On the road from the Lowe to Whixall, there an now three tenements, but formerly only two, (viz.) Webb's and Whitfield's; which were then copyhold, but are now free. William Webb was of the jury in 1561, and then was proprietor of the first of these tenements: 1623, it was in the possession of William Felton, who for this, and another estate in Horton, was charged eight shillings towards the subsidy paid in 1642: his son had the title of gentleman; being brought up to the law, he was employed by the borough-holders and copy-holders of Wem, 1673, to manage their suit against Mr. Wycherley, who 1680, found means to corrupt and bribe him to betray his trust, and secret and suppress the copies, writings, and evidences which they had put into his hands. This man afterwards sold his estate to the lord chancelor Jeffreys, and so it has since gone along with the barony and manor of Wem. It is at present held by Mr. Barns, as lying up to his own estate.

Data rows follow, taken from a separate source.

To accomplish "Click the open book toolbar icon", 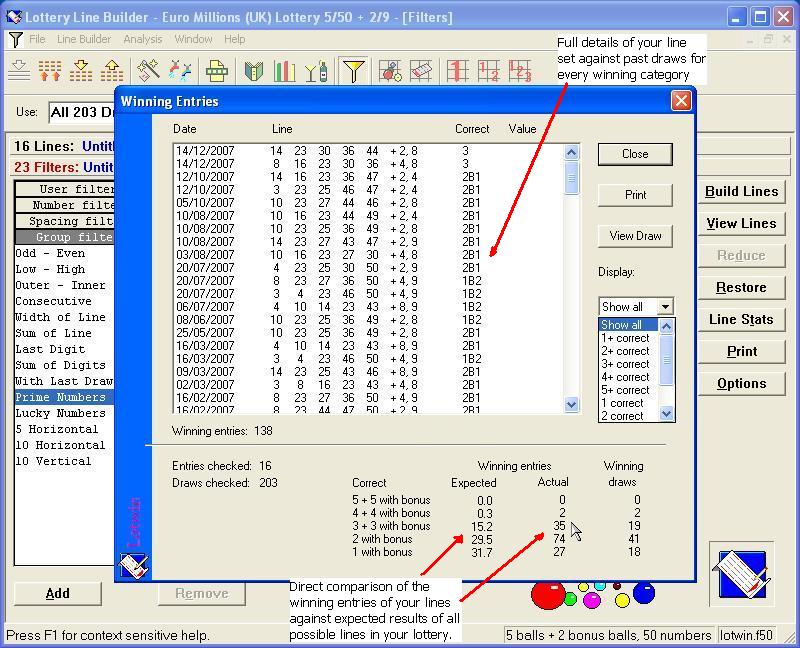I will [254, 71].
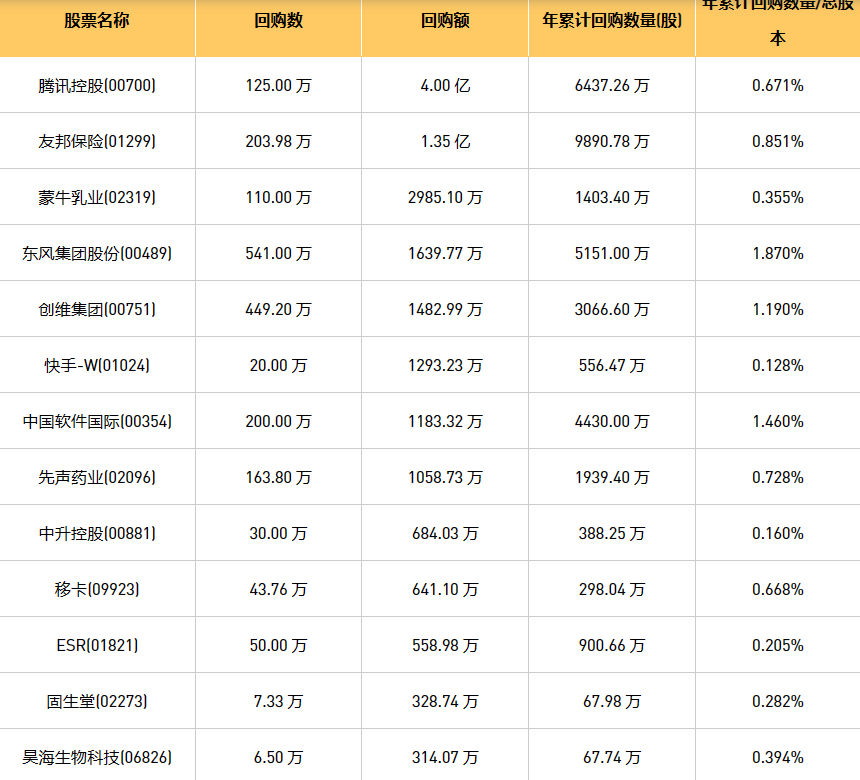This screenshot has height=780, width=860.
Task: Click the 回购数 column header
Action: tap(278, 20)
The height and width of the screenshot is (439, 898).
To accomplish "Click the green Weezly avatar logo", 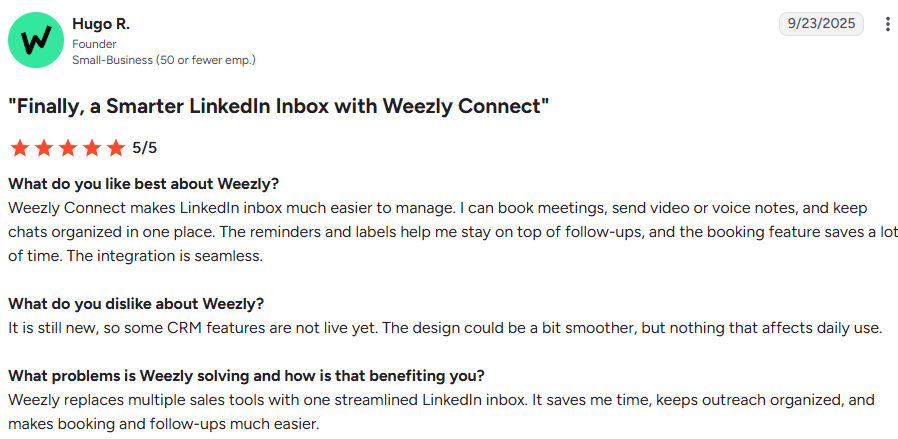I will pyautogui.click(x=36, y=40).
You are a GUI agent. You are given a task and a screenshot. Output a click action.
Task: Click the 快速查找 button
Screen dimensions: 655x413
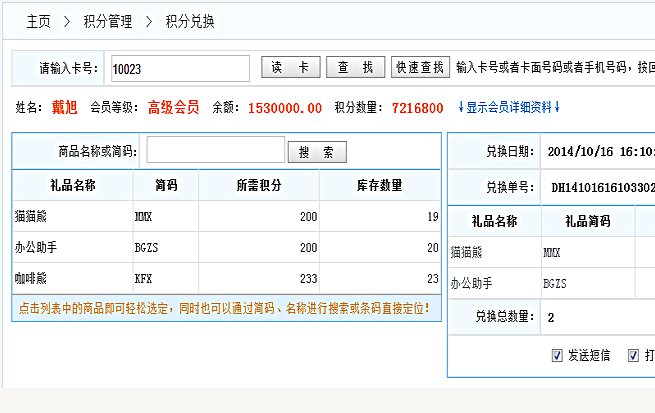coord(419,68)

Roger Whitfield, ancestor of all the Whitfields in these parts, was of the jury of survey 1561, and was then possessed of a large estate, which in times past had belonged to the Cadmans. One of his descendants sold the greatest part of it to Mr. Barnes, of the Lowe; the remainder continued in the family much longer, for Catherine, widow of Thomas Whitfield, was charged towards the subsidy in 1642; and Roland, her son, gave 20s. to Wem School, in 1651. Soon after this he sold his estate to steward Jebb, who got it enfranchised with several others, but Mr. Richard Jebb, grandson of the steward, once a mercer in Wem, and now curate of Whixall, sold it to Mr. Richard Lawrence of Wem, the present occupier. The farthest tenement borders an Northwood, and belongs to Mr. Barnes, of the Lowe; the tenure was changed from copyhold to freehold, at the same time that the rest of the estates were enfranchised.